The company launched its three divisions – a telephone order-taking division, Internet site and corporate division that concentrates on creating gift-certificate incentive programs with businesses – last October. Dermer would not disclose sales.

1-800-Gift Certificate will offer incentives, such as discounts, to consumers who use the new interactive voice response technology when making their purchase. The incentives will initially be offered only to consumers because of the difficulty arranging the program with corporate clients. Companies that purchase certificates as rewards for their employees generally don’t select which retailer the gift certificate will come from. Instead, they buy blocks of awards in different denominations and their employees call independently to choose the retailer.

The interactive voice technology will be supplied by Intelogistics, a Fort Lauderdale, FL, service agency that will also handle all call center services. Intelogistics has been providing the company with database management services for some time.

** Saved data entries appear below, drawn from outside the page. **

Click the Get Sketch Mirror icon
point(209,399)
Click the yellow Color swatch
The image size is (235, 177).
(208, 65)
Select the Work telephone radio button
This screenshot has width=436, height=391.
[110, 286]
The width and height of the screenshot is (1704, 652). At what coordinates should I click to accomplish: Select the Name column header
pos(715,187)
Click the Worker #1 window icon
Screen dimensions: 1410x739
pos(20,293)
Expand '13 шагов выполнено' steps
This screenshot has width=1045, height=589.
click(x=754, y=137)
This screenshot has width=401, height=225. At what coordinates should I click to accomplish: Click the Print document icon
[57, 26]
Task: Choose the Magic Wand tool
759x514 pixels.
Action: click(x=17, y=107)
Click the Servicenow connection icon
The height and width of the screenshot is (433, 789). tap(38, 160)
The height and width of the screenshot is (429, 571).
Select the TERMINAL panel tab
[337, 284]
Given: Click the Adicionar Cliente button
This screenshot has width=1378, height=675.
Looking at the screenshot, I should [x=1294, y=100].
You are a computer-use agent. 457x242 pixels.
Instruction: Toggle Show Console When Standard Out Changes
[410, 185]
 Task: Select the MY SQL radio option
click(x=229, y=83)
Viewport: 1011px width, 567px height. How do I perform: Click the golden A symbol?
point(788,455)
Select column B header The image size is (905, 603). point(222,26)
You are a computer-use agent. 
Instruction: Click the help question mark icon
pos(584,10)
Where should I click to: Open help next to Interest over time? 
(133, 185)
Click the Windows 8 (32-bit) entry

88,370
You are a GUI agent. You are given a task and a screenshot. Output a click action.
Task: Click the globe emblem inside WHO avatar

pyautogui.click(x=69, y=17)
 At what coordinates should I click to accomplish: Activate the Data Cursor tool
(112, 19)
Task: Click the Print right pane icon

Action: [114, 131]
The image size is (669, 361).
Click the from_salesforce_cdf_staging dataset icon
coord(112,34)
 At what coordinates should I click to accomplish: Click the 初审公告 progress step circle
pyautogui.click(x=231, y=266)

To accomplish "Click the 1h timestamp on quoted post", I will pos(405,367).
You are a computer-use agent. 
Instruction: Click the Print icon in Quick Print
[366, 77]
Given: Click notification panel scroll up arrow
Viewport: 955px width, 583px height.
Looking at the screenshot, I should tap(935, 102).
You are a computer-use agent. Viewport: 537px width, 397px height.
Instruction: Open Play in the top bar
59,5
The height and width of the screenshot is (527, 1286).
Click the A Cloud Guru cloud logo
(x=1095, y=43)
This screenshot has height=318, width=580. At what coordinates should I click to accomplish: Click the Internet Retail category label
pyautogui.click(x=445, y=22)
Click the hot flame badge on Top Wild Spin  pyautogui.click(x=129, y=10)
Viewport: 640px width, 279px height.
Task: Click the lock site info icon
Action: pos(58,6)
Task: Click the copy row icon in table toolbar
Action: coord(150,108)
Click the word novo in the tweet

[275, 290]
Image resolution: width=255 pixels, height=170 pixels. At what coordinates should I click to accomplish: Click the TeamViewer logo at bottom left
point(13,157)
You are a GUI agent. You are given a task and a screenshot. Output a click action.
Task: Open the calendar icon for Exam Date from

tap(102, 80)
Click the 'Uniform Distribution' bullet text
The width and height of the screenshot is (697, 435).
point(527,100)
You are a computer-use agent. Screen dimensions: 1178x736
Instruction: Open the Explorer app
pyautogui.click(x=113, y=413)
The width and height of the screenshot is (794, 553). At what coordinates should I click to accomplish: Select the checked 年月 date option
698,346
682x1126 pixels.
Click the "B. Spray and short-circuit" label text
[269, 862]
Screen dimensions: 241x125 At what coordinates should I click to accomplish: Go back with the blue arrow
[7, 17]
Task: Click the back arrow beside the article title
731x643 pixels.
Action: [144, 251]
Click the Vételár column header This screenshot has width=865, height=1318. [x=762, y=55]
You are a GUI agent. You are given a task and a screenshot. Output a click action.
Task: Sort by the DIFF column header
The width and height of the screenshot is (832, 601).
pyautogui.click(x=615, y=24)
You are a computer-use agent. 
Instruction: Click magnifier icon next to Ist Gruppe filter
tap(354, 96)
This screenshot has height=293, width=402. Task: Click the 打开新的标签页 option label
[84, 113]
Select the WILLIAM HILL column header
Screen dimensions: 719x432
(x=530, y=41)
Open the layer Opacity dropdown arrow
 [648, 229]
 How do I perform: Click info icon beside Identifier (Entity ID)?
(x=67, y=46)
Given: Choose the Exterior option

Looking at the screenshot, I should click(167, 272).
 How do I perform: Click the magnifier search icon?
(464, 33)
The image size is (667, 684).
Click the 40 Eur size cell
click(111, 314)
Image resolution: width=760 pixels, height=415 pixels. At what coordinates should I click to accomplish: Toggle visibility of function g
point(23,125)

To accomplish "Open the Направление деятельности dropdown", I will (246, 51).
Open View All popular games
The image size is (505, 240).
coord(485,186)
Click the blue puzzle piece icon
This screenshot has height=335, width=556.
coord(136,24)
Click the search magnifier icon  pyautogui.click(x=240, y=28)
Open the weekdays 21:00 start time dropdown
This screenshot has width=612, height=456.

The company, whose Web store is located at 800giftcertificates.com, has the back-end functions of all three of its divisions fully integrated.

“We have always had it integrated in the back end, so that if you order something over the phone you can then go online and check the status of the order. When the Internet is integrated with your other systems, you are able to leverage that as a customer service tool,” Dermer said. “We want to provide all channels for customers to shop. Our philosophy is we are the gift certificate company, how do you want to shop?”

Meanwhile, the newly launched Giftcertificates.com expects revenues of $25 million for this year and plans to spend $6 million on Web advertising. Its advertising plan includes a deal with America Online in which Giftcertif-icates.com will be featured in the flowers, cards and candy and the gifts and collectibles sections of AOL’s service.

Giftcertificates.com is initially planning to use e-mail-based customer service to support its Web site, but will experiment with different strategies.